Au reste, il est bon d’observer que, jusqu’à l’âge où la raison s’éclaire et où le sentiment naissant fait parler la conscience, ce qui est bien ou mal pour les jeunes personnes est ce que les gens qui les entourent ont décidé tel. Ce qu’on leur commande est bien, ce qu’on leur défend est mal, elles n’en doivent pas savoir davantage : par où l’on voit de quelle importance est, encore plus pour elles que pour les garçons, le choix des personnes qui doivent les approcher et avoir quelque autorité sur elles. Enfin le moment vient où elles commencent à juger des choses par elles-mêmes, et alors il est temps de changer le plan de leur éducation.

J’en ai trop dit jusqu’ici peut-être. À quoi réduirons-nous les femmes, si nous ne leur donnons pour loi que les préjugés publics ? N’abaissons pas à ce point le sexe qui nous gouverne, et qui nous honore quand nous ne l’avons pas avili. Il existe pour toute l’espèce humaine une règle antérieure à l’opinion. C’est à l’inflexible direction de cette règle que se doivent rapporter toutes les autres : elle juge le préjugé même : et ce n’est qu’autant que l’estime des hommes s’accorde avec elle, que cette estime doit faire autorité pour nous.

Cette règle est le sentiment intérieur. Je ne répéterai point ce qui en a été dit ci-devant ; il me suffit de remarquer que si ces deux règles ne concourent à l’éducation des femmes, elle sera toujours défectueuse. Le sentiment sans l’opinion ne leur donnera point cette délicatesse d’âme qui par les bonnes mœurs de l’honneur du monde ; et l’opinion sans le sentiment n’en fera jamais que des femmes fausses et déshonnêtes, qui mettent l’apparence à la place de la vertu.

Il leur importe donc de cultiver une faculté qui serve d’arbitre entre les deux guides, qui ne laisse point égarer la conscience, et qui redresse les erreurs du préjugé.
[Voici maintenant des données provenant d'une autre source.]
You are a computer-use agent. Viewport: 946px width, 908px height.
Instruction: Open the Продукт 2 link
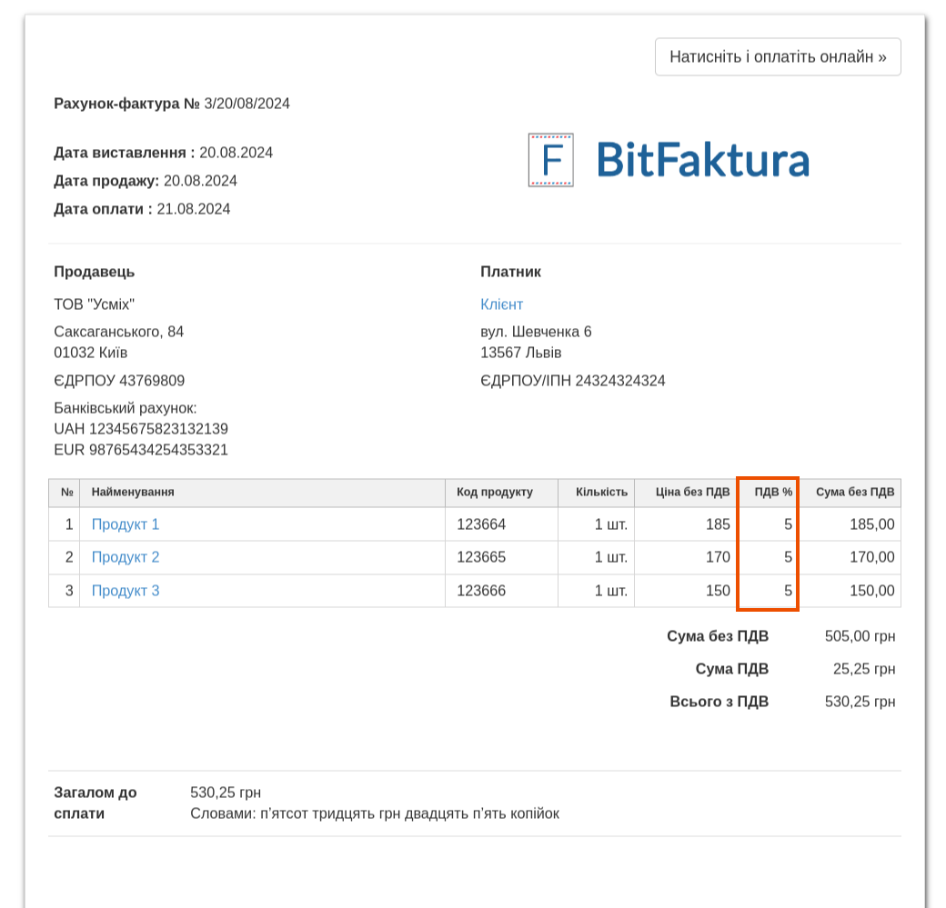point(126,557)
Cette faculté est la raison. Mais à ce mot que de questions s’élèvent ! Les femmes sont-elles capables d’un solide raisonnement ? importe-t-il qu’elles le cultivent ? le cultiveront-elles avec succès ? Cette culture est-elle utile aux fonctions qui leur sont imposées ? Est-elle compatible avec la simplicité qui leur convient ?

Les diverses manières d’envisager et de résoudre ces questions font que, donnant dans les excès contraires, les uns bornent la femme à coudre et filer dans son ménage avec ses servantes, et n’en font ainsi que la première servante du maître ; les autres, non contents d’assurer ses droits, lui font encore usurper les nôtres ; car la laisser au-dessus de nous dans les qualités propres à son sexe, et la rendre notre égale dans tout le reste, qu’est-ce autre chose que transporter à la femme la primauté que la nature donne au mari ?

La raison qui mène l’homme à la connaissance de ses devoirs n’est pas fort composée ; la raison qui mène la femme à la connaissance des siens est plus simple encore. L’obéissance et la fidélité qu’elle doit à son mari, la tendresse et les soins qu’elle doit à ses enfants, sont des conséquences si naturelles et si sensibles de sa condition, qu’elle ne peut, sans mauvaise foi, refuser son consentement au sentiment intérieur qui la guide, ni méconnaître le devoir dans le penchant qui n’est point encore altéré.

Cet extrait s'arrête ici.